Rudy Schwartz's Reviews




When someone mentions South Dakota, I always think of George McGovern, and Wall Drug, with its outstanding selection of fruit pies and iceberg lettuce salads. And of course there's Mount Rushmore, dried elk meat, The Brooklyn Dodgers and the Great Pyramids. Then, after thinking about how South Dakota reminds me of my seventh grade gym class, and the girls whose breasts had developed fully enough to warrant the purchase of a brassiere, my thoughts turn to cinema. And really, who doesn't think of cinema when South Dakota is mentioned? I can't think of anyone who doesn't, but if there are people like that, they are almost assuredly a bunch of assholes.


Sometime between the production of North by Northwest and Dances With Wolves, Monte Hellman dragged a cast and crew into South Dakota to film Beast From Haunted Cave. The cast included Richard Sinatra, who must be some relative of Frank Sinatra, since he was also in Ocean's Eleven and Robin and the Seven Hoods. Sinatra provides comic relief as Marty Jones, one of a group of mumbling, boring dimwits who have arrived in South Dakota to rob gold from a bank. To do this, they use a cave explosion to lure police out of town long enough for them to steal the gold, then toddle off to pretend they've been cross country skiing the whole time. They succeed without a hitch, then inexplicably decide to become confrontational with their ski guide, in the process revealing that they've robbed the bank. It's kind of like if O. J. Simpson had gone to eat breakfast at the Brown Derby after leaving Ronald Goldman's house, and then smeared his bloody knife all over some wheat toast just as the waitress was refilling his coffee. And might I add, that coffee would have been hotter and more flavorful at Wall Drug, a South Dakota institution since 1931.


After the bank robbery story line has been beaten like an Abu Ghraib detainee, the beast in the haunted cave is almost an afterthought. But eventually enough plot contrivances emerge to send some people into a cave that shelters a big paper mache box with arms that suspicisouly resemble hairy, rigid pipe insulation. But this is no ordinary paper mache box with hairy pipe insulation arms, au contraire. This one has a dust bunny for a head that looks like Jeanne Kirkpatrick after about a year of decomposition.


Jeanne Kirkpatrick moves as quickly as you can expect a guy standing under a paper mache box to move, but not surprisingly, no one is capable of outrunning her. She grabs people and embeds them in walls and trees with spider webs, and then they moan feebly until she returns to suck blood out of their necks. But it's never really shown how Jeanne Kirkpatrick can grab anyone with hairy pipe insulation for arms. I suppose pipe insulation could be prehensile if you were to soften it with a mild acid and then fill it with muscles and tendons that happen to be connected to a central nervous system. But even then, you might need to cut a hole near the elbow. Has anyone tried this? I'd be curious.

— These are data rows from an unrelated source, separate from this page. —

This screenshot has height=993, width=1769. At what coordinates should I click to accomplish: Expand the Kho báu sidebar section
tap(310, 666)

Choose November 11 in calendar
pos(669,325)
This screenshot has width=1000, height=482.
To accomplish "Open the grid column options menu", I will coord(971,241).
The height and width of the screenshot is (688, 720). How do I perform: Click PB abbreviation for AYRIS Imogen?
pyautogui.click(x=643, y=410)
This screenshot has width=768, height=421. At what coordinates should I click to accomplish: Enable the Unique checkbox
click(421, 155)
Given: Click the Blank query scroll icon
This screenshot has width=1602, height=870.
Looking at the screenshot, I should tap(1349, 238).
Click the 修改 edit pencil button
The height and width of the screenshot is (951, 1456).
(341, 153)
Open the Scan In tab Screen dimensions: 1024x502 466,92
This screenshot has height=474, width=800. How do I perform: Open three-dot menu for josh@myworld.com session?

There's also a lot of smoking, with the ski instructor guy always lighting up a pipe, and the evil bank robber guy opting for a cigarette holder, plus a completely uninteresting romantic angle between the ski guide and the cigarette holder guy's girlfriend. There's no nudity, car chases, or limbs ripped from their sockets, but there is more cross country skiing than you can shake a stick at, which could be endlessly fascinating if you give a fuck about cross country skiing, or stick shaking.


It's nothing special, but it might be worth a watch if you're interested in South Dakota, smoking, relatives of Frank Sinatra, cross country skiing, or Jeanne Kirkpatrick, and if nobody has invited you to go hang out at an auto parts store for a few hours.